WHAT THE TASK ASKS =>
Reproduce every line of the listing below word for word, leaving out the pictures.

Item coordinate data
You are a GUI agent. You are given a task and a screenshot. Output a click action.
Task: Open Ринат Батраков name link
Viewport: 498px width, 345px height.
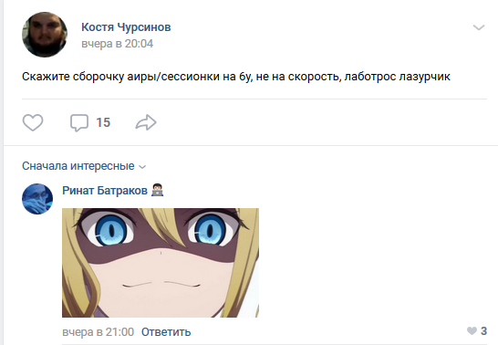tap(105, 191)
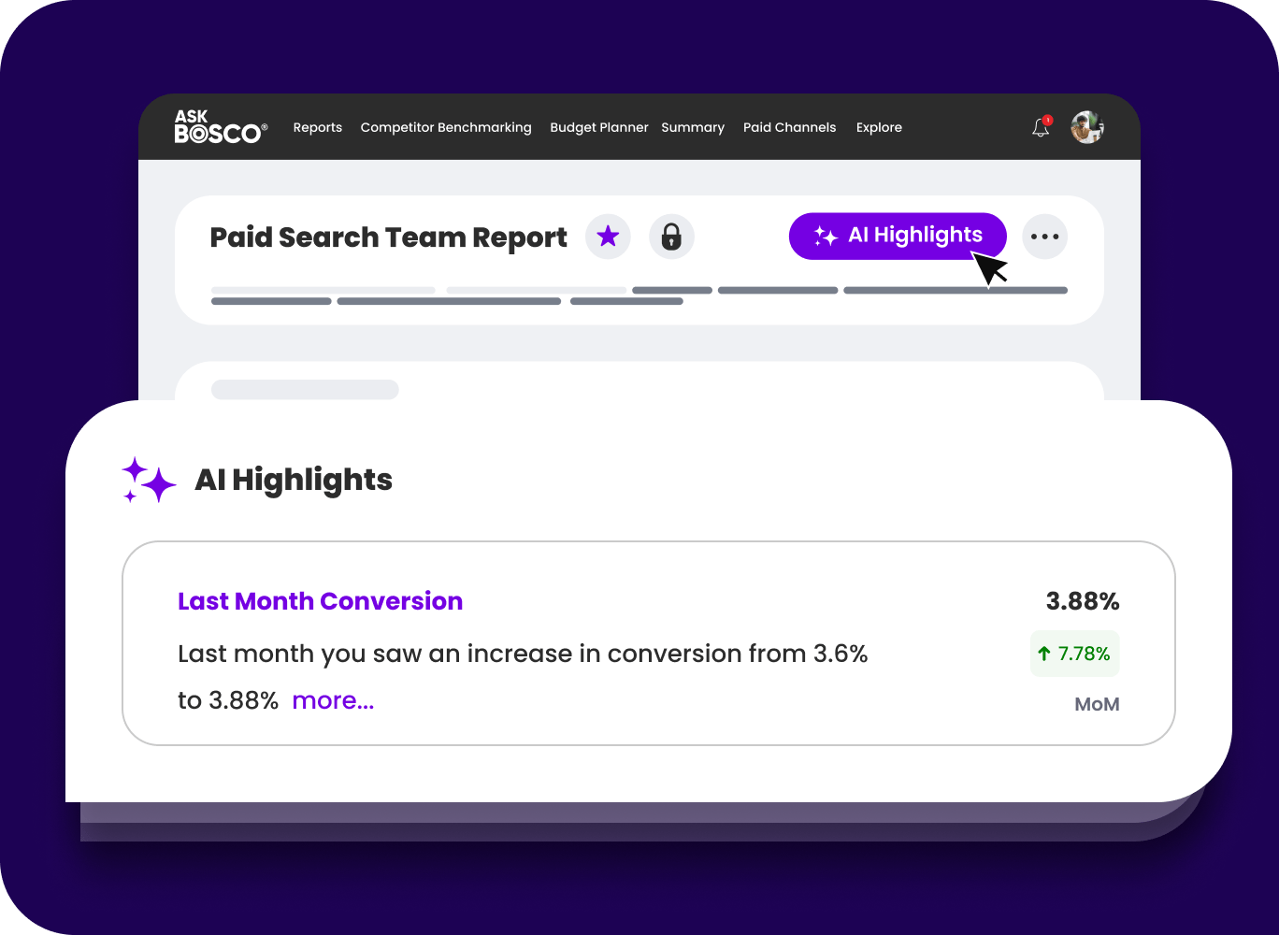Open the Reports menu item
The image size is (1279, 935).
pos(318,128)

EXERCISE RESULT =>
You are a GUI agent. You are given a task and a screenshot. Output a click action.
Task: Open Ринат Батраков name link
Viewport: 498px width, 345px height.
tap(105, 191)
Open the Reports menu item
The image size is (1279, 935).
pos(318,128)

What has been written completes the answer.